_CONSIGNE_:
Transformez toutes les lignes ci-dessous en un tableau Markdown à deux colonnes, « N° » pour le numéro de la ligne et « Ligne » pour son texte. Omettez les lignes vides et ne reprenez pas les images dans la réponse.

_DONNÉES FOURNIES_:
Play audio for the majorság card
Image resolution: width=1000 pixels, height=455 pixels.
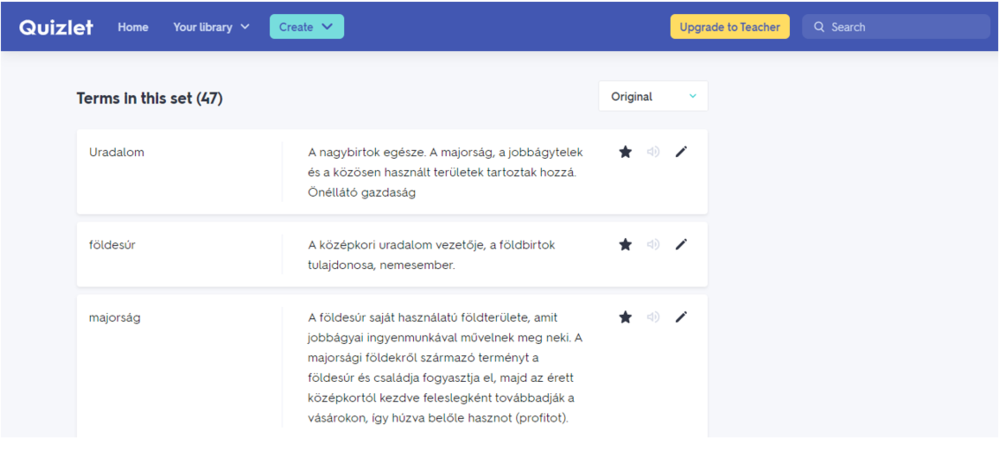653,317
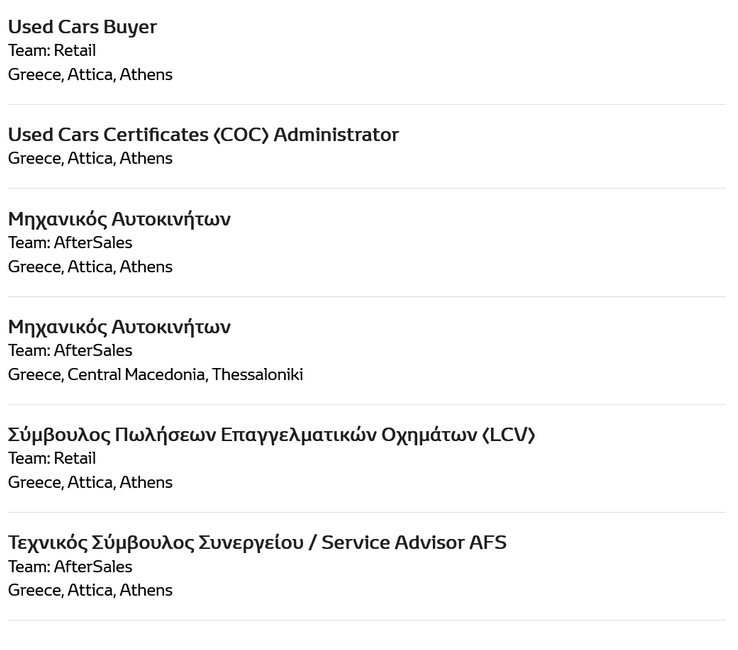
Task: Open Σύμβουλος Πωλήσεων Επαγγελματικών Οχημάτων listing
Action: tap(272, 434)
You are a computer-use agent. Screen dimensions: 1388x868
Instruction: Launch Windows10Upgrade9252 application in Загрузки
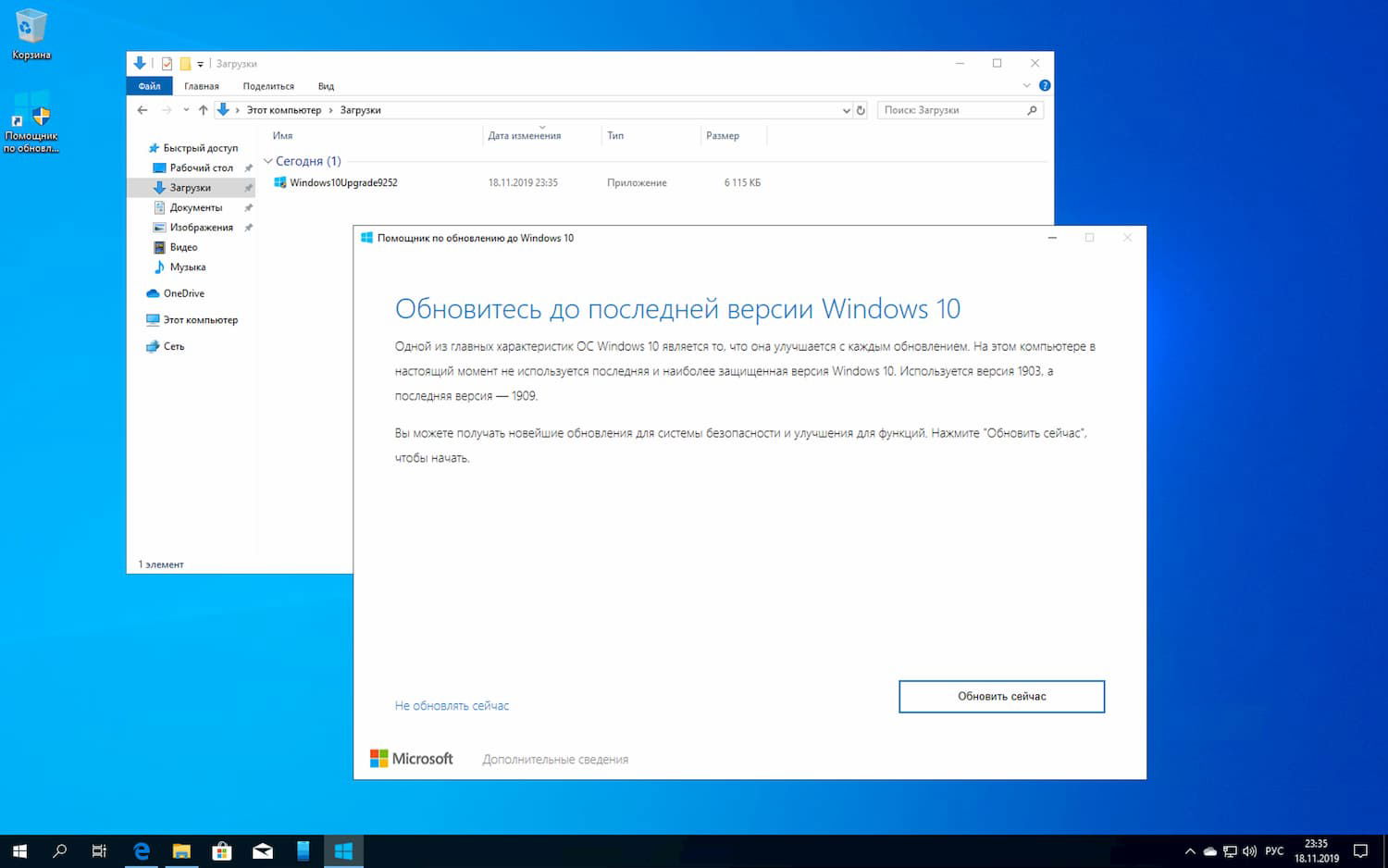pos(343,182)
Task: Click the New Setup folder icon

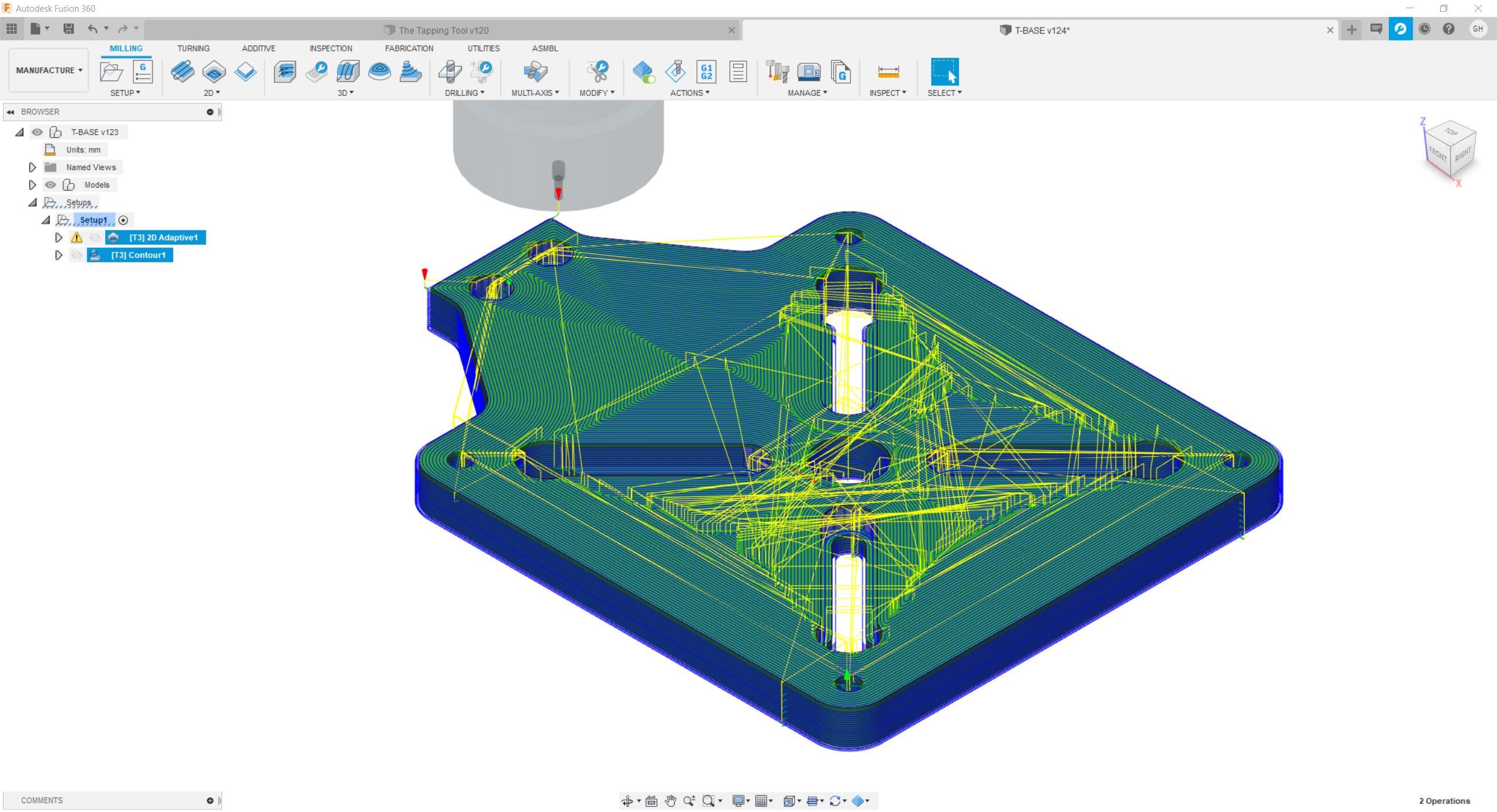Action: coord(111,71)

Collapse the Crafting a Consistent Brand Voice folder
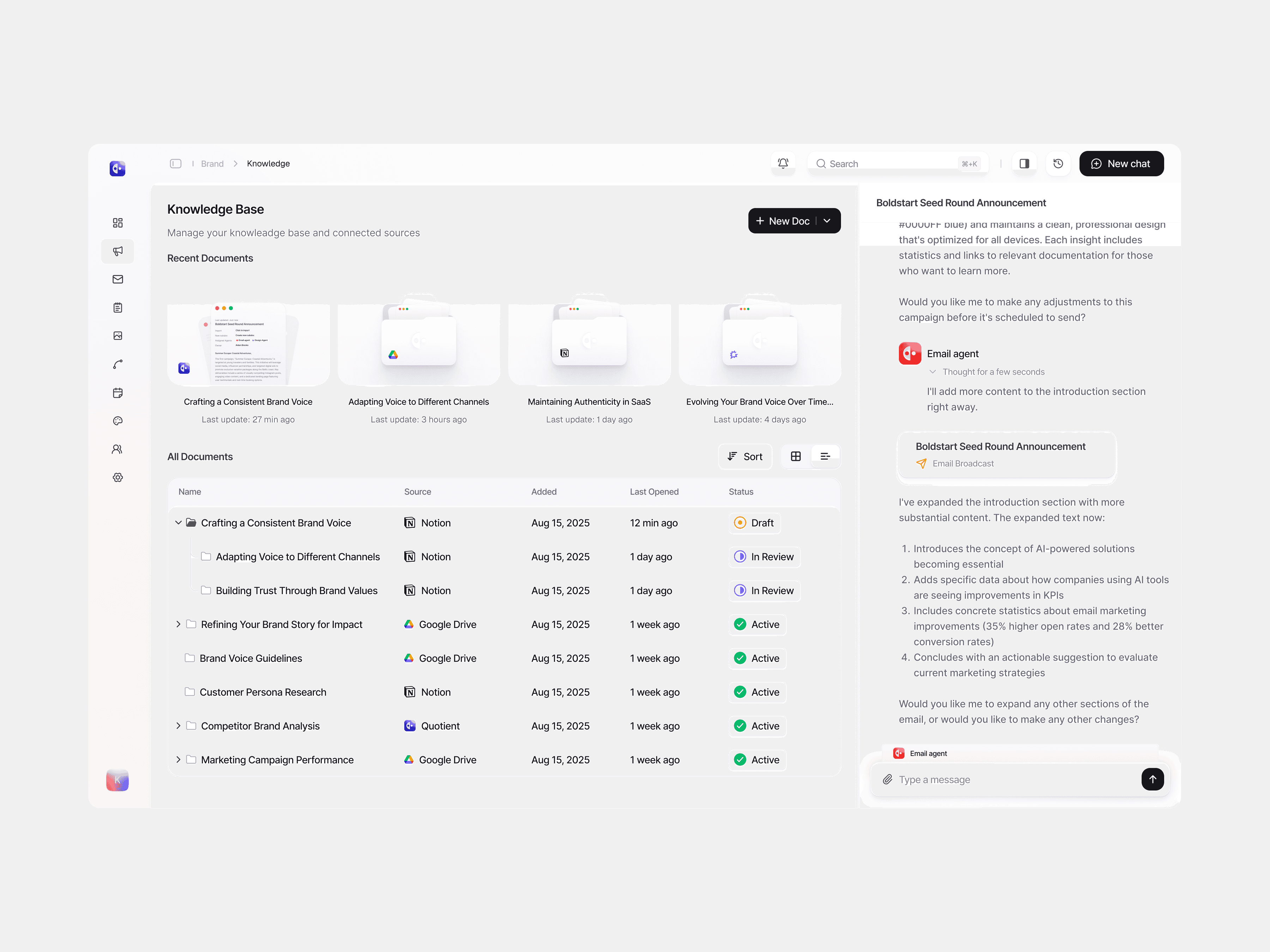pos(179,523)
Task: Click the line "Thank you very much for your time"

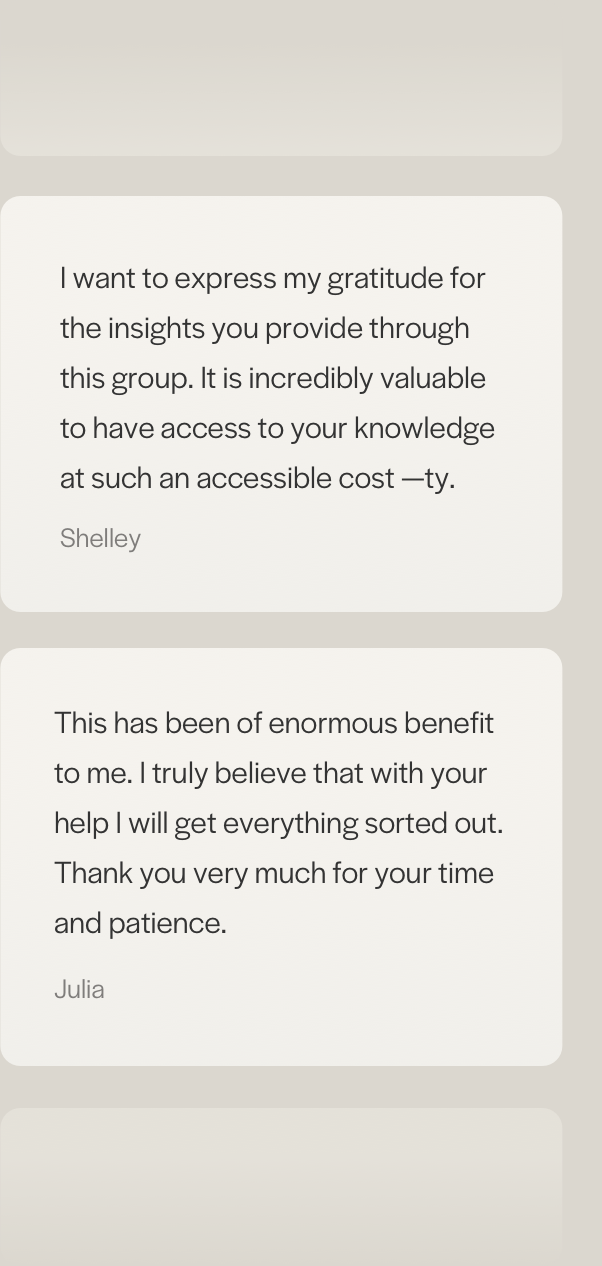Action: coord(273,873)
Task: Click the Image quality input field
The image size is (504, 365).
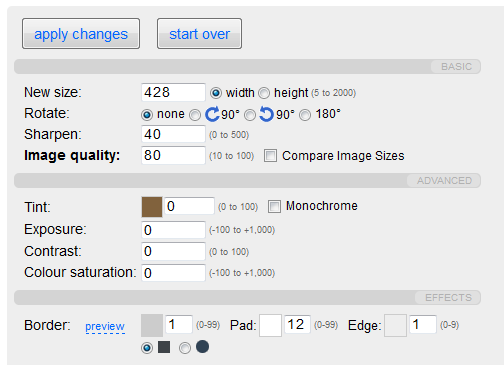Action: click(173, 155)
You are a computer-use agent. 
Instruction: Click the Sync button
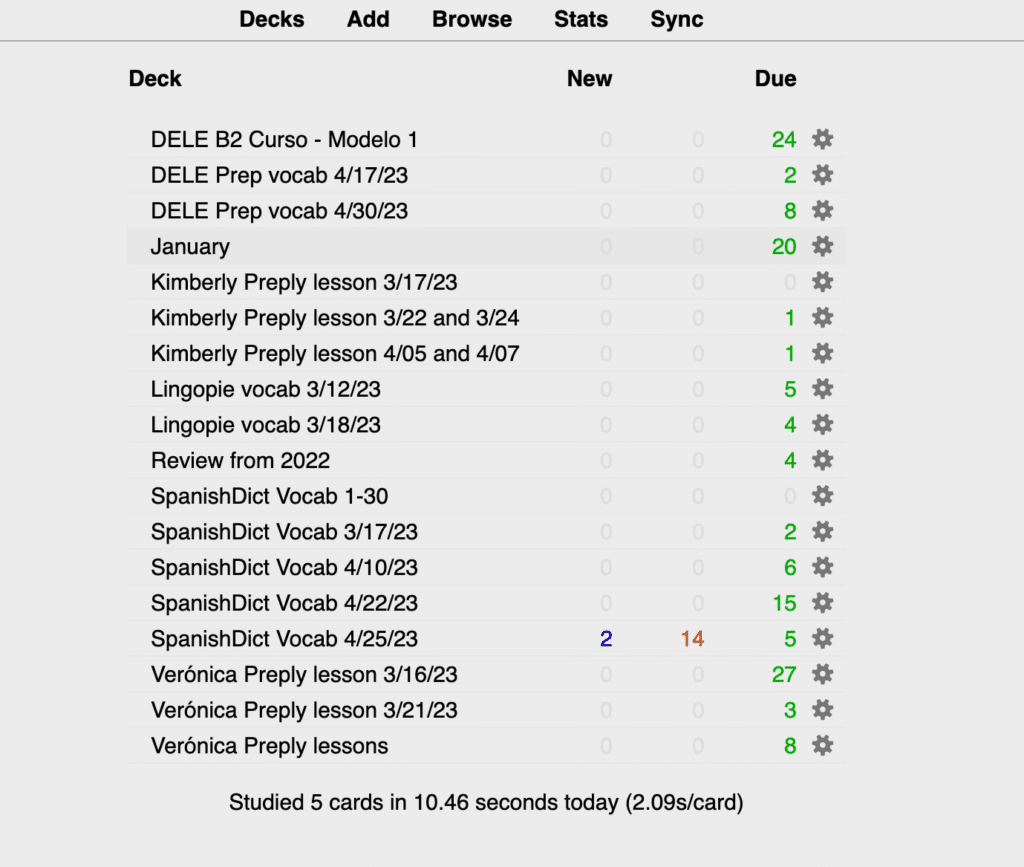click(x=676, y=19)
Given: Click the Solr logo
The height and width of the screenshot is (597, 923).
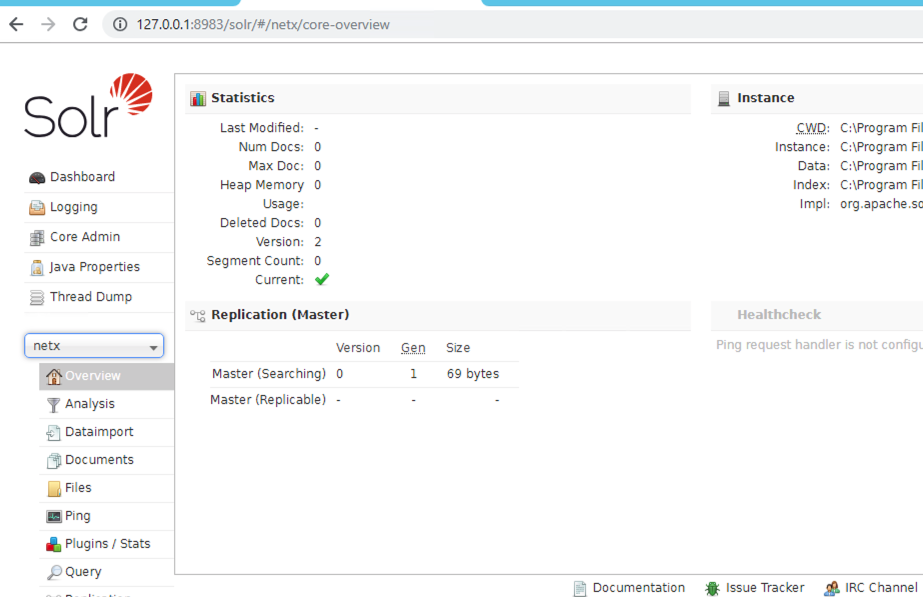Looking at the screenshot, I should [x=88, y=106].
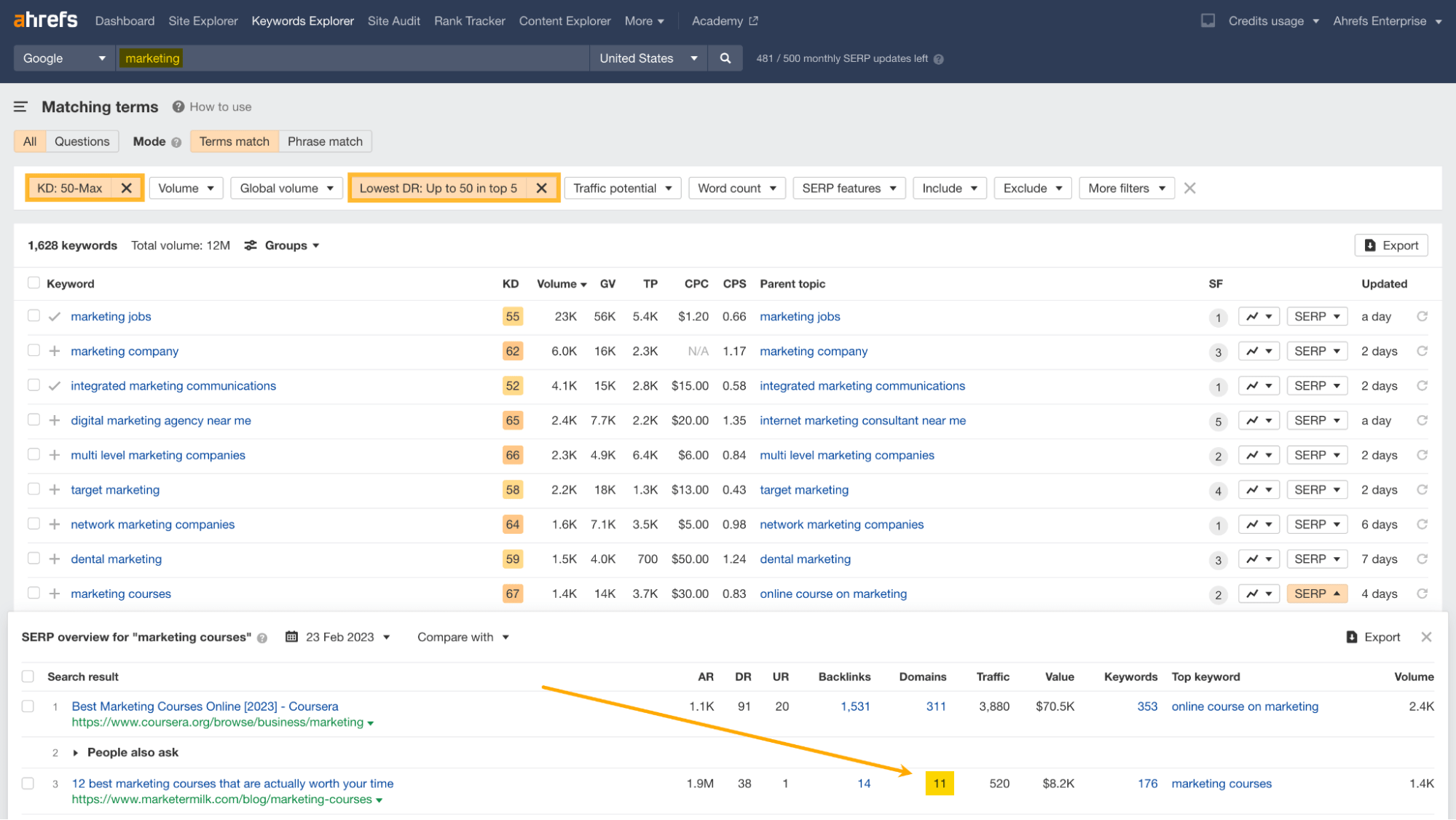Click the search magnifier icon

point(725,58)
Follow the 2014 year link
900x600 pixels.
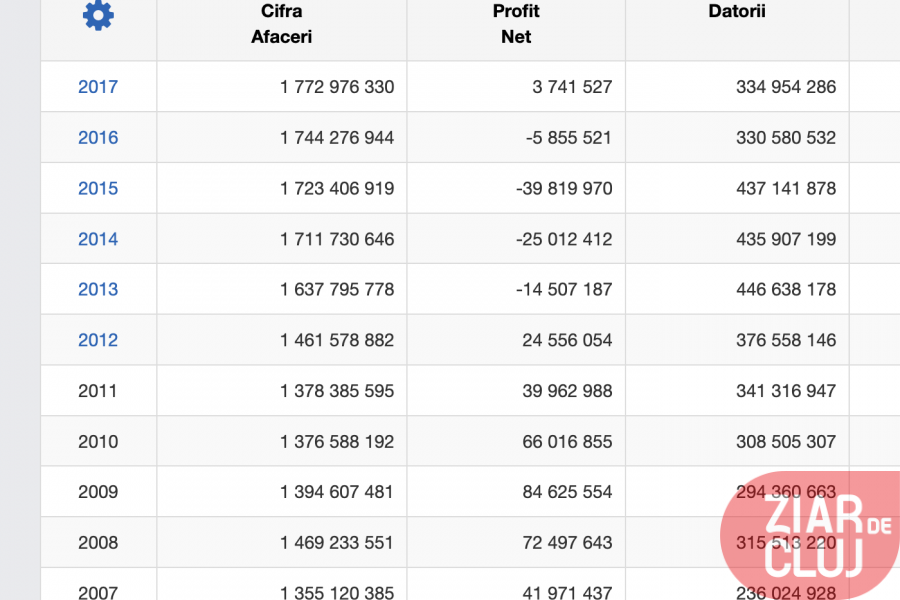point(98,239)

_CORRIGÉ_:
| N° | Ligne |
|---|---|
| 1 | Play audio for the majorság card |
| 2 | Image resolution: width=1000 pixels, height=455 pixels. |
| 3 | 653,317 |
| 4 | Task: Open Σύμβουλος Πωλήσεων Επαγγελματικών Οχημάτων listing |
| 5 | Action: tap(272, 434) |
| 6 | You are a computer-use agent. Screen dimensions: 1388x868 |
| 7 | Instruction: Launch Windows10Upgrade9252 application in Загрузки |
| 8 | pos(343,182) |
| 9 | Task: Click the New Setup folder icon |
| 10 | Action: coord(111,71) |
| 11 | Collapse the Crafting a Consistent Brand Voice folder |
| 12 | pos(179,523) |
| 13 | Task: Click the line "Thank you very much for your time" |
| 14 | Action: coord(273,873) |
| 15 | Task: Click the Image quality input field |
| 16 | The image size is (504, 365). |
| 17 | Action: click(173, 155) |
| 18 | You are a computer-use agent.  |
| 19 | Instruction: Click the Sync button |
| 20 | click(x=676, y=19) |
| 21 | Given: Click the Solr logo |
| 22 | The height and width of the screenshot is (597, 923). |
| 23 | Looking at the screenshot, I should [x=88, y=106]. |
| 24 | Click the search magnifier icon |
| 25 | point(725,58) |
| 26 | Follow the 2014 year link |
| 27 | 900x600 pixels. |
| 28 | point(98,239) |